Those seeking a taste of the Australian dream shouldn’t feel apprehensive about the restructuring of Australia’s temporary work visa.
Announced by the Turnbull government, the changes underpin our shifting national persona to the “Immigration Nation”. The 457 temporary work skills visa program has been the subject of intense debate for several years, with all sides of the Australian political bench weighing in on the system’s problems. Hitting the refresh button on Australian work visas offers an easy solution to fixing these issues while protecting applicants’ rights.
Under the 457 system, migrant workers are heavily dependent on employer sponsorship, creating an unfair imbalance between employers and employees. This vulnerability often leaves migrant workers living in fear of not only losing their job, but also of being deported. What’s worse is that 40% of these 457 visa holders, as reported in the 2013-2014 Fair Work Australia Ombudsman, were either no longer employed by a sponsor or were being paid significantly below minimum wage. The reality that migrant workers have to face when seeking permanent residency through employment is strikingly different from what Australians have to deal with, worsening the divide between migrant and non-migrant job seekers.
What will the proposed changes involve?
The new policy seeks to replace the 457 system with a two-tiered system, and will be rolled out in 2018. Those already living in Australia under the 457 visa programme, with views to apply for permanent residency, shouldn’t be affected. The Turnbull government has indicated the new system will be introduced via a ‘grandfathering’ arrangement. While still putting a stop to the open-ended system, this should help ease the transition from the old policy to the new policy.

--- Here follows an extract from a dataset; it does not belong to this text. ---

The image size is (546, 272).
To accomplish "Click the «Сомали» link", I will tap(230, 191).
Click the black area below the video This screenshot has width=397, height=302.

The Department of Immigration and Border Protection has confirmed that existing 457 visas will remain in effect until they expire. If a 457 visa holder wishes to remain in Australia after their 457 visa expires, they must apply for a new visa before the expiration date. Existing 457 visa holders will continue to have access to existing employer sponsored pathways.
Applicants yet to be approved for the 457 visa (or those yet to apply) are most likely to be impacted by the changes. While new applicants are now required to apply under the new system, anyone waiting for approval under the old system will be given the option to withdraw and receive a refund for the application fee. They can then reapply under the new system.
The new system will look at introducing both a short-term visa (2 years) and a medium-term visa (4 years). The age limit for both of these options has been reduced from 50 down to 45. The medium-term visa will require higher standards of English language skills and a clean criminal history check. While the short-term visa is not designed to offer a pathway to permanent residency, the medium-term visa will. Entering Australia on one type of visa and subsequently applying for another visa that leads to permanent residency will still be a feasible option for many migrants. If you’re not sure which option is best for you, this is where working with a migration agent like Results Migration
can come in handy.
Much like the 457 visa, those applying for a temporary work visa must be employed in an occupation listed under Australia’s Skilled Occupation List
. The list is divided into two parts – the Short-term Skilled Occupation List (STSOL) and the Medium/Long-term Strategic Skills List (MLTSSL).
The Skilled Occupation List has removed around 200 previously recognised occupations on the STSOL. A further 16 occupations on the MLTSSL have also been subject to restrictions. Taking the crackdown even further, Immigration Minister Peter Dutton decided to put a ban on an entire sector from using visas by scrapping the Fast Food Industry Labour Agreement 2012. This cull is likely a response to major franchise organisations like 7/11, Caltex, Dominoes, and Pizza Hut recently coming under scrutiny for exploiting migrant workers.
Despite the reduction in the number of jobs available for skilled migrants, the new scheme will still allow migrant workers plenty of opportunity for obtaining secure and sustainable employment in Australia.
While many changes are still being discussed, the new visa scheme won’t take full effect until March 2018. This means you still have time to weigh up your options when it comes to securing employment in Australia.